These are tasty and much better than those found on the counters at the local coffeehouse.
2 1/4 c. flour
2 t. baking powder
1/8 t. salt
1/4 c. slivered almonds, toasted
2 T. unsalted butter @ room temp
3/4 c. sugar
1 t. almond extract
1 t. fresh lemon juice
1/2 T. anise seeds
3 egg whites, lightly beaten
~Preheat oven to 325 and lightly coat a large baking sheet with cooking spray. In a med. bowl stir together the flour, baking powder and salt. Add toasted almonds n stir well.
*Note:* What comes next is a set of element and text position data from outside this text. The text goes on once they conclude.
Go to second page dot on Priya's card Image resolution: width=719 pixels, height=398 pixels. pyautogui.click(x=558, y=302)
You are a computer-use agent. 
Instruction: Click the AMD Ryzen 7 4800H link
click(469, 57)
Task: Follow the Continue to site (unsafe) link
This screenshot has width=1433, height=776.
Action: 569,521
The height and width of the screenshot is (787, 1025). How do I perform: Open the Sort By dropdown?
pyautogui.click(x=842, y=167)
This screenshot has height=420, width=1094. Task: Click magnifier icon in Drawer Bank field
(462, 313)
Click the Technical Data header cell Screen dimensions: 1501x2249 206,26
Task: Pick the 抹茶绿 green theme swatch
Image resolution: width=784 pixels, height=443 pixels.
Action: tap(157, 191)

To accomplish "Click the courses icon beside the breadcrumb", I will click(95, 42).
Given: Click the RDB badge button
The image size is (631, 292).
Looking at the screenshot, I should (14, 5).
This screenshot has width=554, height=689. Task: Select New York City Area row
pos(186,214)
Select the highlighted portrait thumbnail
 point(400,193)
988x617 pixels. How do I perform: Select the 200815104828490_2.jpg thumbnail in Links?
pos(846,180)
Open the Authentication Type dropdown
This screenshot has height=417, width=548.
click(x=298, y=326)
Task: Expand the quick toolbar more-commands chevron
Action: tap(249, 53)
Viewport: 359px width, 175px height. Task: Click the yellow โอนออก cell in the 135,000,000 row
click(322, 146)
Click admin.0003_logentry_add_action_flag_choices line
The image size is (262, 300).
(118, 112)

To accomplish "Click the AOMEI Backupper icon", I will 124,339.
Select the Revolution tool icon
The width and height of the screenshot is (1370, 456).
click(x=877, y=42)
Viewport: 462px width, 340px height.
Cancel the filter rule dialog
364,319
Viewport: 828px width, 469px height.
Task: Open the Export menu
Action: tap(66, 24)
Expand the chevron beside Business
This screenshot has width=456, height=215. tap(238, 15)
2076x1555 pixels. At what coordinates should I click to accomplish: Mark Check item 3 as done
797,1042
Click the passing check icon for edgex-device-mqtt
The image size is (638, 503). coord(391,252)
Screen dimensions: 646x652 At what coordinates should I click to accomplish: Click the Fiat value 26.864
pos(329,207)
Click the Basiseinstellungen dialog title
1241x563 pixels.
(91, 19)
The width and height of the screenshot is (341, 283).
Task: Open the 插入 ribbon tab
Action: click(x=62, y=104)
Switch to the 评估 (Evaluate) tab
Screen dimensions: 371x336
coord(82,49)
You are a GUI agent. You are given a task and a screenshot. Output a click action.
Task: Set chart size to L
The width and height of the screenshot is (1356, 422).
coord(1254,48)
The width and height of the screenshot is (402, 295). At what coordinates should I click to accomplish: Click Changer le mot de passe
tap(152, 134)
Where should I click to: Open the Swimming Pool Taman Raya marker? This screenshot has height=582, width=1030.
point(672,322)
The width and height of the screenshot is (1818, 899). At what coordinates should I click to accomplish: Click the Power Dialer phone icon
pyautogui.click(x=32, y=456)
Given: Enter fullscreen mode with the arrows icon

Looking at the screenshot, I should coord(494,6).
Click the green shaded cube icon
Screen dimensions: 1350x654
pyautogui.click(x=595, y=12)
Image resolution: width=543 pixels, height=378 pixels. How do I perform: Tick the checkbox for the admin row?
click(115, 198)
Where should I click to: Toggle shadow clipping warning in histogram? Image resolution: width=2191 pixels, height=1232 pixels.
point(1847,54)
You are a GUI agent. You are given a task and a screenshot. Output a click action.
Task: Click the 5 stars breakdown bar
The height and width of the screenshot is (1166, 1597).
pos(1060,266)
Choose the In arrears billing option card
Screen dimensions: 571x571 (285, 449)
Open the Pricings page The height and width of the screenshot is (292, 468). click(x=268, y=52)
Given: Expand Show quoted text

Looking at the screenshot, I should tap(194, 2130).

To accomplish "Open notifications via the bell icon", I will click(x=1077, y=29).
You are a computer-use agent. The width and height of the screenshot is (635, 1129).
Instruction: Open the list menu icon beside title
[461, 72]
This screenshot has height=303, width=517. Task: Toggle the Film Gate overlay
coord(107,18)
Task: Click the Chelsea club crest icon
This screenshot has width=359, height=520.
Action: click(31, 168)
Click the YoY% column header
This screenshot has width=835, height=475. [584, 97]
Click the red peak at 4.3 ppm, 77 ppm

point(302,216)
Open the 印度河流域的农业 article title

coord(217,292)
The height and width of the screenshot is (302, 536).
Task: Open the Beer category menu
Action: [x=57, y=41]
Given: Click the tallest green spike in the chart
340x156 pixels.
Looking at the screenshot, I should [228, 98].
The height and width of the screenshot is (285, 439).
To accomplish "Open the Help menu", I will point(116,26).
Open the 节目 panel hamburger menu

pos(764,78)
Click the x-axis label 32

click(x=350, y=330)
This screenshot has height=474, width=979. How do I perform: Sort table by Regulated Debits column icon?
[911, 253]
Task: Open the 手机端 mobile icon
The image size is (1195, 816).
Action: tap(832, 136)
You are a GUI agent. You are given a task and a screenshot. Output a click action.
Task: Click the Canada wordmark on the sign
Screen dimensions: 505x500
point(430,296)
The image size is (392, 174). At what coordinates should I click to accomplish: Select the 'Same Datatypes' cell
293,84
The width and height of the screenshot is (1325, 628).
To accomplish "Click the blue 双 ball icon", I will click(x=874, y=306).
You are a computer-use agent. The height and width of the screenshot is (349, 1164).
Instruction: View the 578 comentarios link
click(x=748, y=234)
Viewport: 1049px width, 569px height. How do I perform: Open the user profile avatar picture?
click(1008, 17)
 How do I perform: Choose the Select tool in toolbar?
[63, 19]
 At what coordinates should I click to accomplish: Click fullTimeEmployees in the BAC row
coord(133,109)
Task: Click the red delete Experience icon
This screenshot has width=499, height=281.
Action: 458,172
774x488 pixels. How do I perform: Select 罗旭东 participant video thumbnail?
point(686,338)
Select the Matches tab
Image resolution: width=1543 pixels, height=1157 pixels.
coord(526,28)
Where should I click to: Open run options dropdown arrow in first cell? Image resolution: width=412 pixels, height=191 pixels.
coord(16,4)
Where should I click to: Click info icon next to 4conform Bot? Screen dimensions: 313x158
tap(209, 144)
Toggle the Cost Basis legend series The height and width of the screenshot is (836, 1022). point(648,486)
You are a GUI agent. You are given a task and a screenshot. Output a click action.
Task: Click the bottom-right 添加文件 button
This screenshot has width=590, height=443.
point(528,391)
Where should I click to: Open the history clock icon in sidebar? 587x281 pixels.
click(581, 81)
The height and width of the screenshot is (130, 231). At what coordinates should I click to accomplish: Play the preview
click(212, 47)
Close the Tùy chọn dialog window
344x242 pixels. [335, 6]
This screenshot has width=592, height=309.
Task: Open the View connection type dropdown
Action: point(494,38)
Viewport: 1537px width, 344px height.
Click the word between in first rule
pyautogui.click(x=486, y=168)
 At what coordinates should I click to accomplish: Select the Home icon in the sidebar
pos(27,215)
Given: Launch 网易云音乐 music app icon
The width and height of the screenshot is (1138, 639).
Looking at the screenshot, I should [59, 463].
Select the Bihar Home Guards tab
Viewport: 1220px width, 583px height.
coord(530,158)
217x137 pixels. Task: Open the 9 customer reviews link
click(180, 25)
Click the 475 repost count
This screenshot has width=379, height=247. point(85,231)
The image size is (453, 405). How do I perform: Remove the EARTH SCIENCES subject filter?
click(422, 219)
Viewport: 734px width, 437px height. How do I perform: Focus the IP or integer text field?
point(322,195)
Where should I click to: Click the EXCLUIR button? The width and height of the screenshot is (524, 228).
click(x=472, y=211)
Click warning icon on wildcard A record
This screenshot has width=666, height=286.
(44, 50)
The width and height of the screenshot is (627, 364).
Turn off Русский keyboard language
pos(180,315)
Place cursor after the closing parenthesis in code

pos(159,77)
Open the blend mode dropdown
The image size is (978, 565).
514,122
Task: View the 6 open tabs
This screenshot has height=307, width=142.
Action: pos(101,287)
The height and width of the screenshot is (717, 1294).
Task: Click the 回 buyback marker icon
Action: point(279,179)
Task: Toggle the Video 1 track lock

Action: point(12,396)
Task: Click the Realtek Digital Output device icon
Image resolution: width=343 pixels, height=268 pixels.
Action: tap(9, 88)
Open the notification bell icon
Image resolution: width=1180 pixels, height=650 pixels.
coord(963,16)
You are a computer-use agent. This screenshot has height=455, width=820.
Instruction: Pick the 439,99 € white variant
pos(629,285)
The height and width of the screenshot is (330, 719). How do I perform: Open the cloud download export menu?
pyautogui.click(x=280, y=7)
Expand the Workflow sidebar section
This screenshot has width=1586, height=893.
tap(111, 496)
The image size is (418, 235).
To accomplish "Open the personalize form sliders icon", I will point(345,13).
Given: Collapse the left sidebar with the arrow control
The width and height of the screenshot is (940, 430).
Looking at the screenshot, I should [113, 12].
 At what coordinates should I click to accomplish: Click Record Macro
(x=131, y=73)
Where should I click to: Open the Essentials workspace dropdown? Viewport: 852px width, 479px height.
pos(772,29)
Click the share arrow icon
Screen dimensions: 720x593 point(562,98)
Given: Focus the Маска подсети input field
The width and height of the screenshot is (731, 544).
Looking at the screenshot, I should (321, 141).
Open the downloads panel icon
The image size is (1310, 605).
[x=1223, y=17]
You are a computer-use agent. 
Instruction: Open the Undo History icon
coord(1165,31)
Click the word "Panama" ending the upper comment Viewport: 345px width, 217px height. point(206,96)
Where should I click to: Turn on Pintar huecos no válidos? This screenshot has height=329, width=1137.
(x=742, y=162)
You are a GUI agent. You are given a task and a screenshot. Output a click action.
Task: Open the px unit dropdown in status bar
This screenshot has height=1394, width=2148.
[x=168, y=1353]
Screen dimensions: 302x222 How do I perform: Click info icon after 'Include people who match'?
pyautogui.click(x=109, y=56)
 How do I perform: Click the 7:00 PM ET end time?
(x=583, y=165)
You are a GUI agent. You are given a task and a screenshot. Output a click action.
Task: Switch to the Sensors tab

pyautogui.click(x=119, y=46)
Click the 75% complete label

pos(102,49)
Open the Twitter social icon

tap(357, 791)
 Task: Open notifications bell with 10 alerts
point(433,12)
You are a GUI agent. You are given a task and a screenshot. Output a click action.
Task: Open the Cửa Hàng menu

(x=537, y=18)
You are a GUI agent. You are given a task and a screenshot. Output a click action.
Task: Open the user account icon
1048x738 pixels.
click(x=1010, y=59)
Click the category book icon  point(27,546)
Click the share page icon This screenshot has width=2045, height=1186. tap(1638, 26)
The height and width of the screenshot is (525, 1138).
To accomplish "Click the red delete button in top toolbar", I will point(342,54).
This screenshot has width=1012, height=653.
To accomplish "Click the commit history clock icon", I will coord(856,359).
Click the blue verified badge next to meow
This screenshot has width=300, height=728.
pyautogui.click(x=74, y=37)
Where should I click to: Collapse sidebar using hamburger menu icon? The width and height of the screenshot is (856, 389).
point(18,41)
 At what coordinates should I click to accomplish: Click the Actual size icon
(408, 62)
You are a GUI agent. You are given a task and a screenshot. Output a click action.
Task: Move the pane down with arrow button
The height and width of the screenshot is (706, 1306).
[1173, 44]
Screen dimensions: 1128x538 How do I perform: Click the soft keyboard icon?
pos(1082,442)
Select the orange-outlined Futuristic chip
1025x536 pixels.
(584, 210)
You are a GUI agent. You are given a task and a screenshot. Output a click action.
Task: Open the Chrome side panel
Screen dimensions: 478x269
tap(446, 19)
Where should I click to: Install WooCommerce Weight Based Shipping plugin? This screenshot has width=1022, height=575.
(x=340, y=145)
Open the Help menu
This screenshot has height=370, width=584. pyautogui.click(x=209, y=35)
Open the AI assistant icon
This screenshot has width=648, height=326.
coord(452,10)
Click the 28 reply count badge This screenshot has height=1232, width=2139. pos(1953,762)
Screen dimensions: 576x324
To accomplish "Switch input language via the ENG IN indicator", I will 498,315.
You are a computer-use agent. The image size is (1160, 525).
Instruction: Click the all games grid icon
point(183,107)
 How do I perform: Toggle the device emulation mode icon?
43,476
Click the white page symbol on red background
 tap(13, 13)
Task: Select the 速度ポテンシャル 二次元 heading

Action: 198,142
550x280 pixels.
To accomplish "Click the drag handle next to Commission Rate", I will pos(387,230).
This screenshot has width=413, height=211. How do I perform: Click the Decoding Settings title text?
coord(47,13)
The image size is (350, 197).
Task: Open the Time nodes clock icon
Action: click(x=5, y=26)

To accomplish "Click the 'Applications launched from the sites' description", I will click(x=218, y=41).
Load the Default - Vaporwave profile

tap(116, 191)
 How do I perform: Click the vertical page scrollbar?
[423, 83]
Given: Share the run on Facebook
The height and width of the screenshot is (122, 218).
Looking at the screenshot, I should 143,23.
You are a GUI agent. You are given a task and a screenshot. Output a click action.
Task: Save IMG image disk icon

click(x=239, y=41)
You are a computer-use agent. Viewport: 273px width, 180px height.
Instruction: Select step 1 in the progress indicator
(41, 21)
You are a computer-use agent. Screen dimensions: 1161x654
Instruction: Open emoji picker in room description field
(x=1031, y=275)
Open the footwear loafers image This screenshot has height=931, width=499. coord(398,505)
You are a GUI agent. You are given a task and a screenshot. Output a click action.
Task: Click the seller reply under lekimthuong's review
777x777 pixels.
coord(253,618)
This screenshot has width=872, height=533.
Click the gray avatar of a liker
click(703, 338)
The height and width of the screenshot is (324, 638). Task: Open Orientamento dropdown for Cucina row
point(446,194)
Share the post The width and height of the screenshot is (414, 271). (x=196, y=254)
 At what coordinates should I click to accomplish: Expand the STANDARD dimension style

In a large bowl using electric mixer set on med., beat together the butter n sugar until light n creamy. About 2-3 minutes. Next add almond extract, lemon juice n seeds until combined. Now using a rubber spatula, stir in the lightly beaten egg whites. With the mixer set on low add the flour mixture and blend well to form a ball (about 1 minute). Turn out onto a lightly floured surface and divide in half. Using your palms roll out to about 9″ long and 2″ wide. Transfer each roll to the prepared baking sheet and flatten slightly. Bake until firm (about 20 min.) until a toothpick inserted in center comes out clean. Remove from oven and cool for a few minutes. Reduce the oven to 250 and with a serrated knife cut diagonally 1/2″ thick. Lay slices cut-side down on cookie sheet and return to oven. Bake until crisp and golden (8-15 min) n transfer to rack to cool completely and then store in airtight container. At this point you can dip one end in melted chocolate (optional).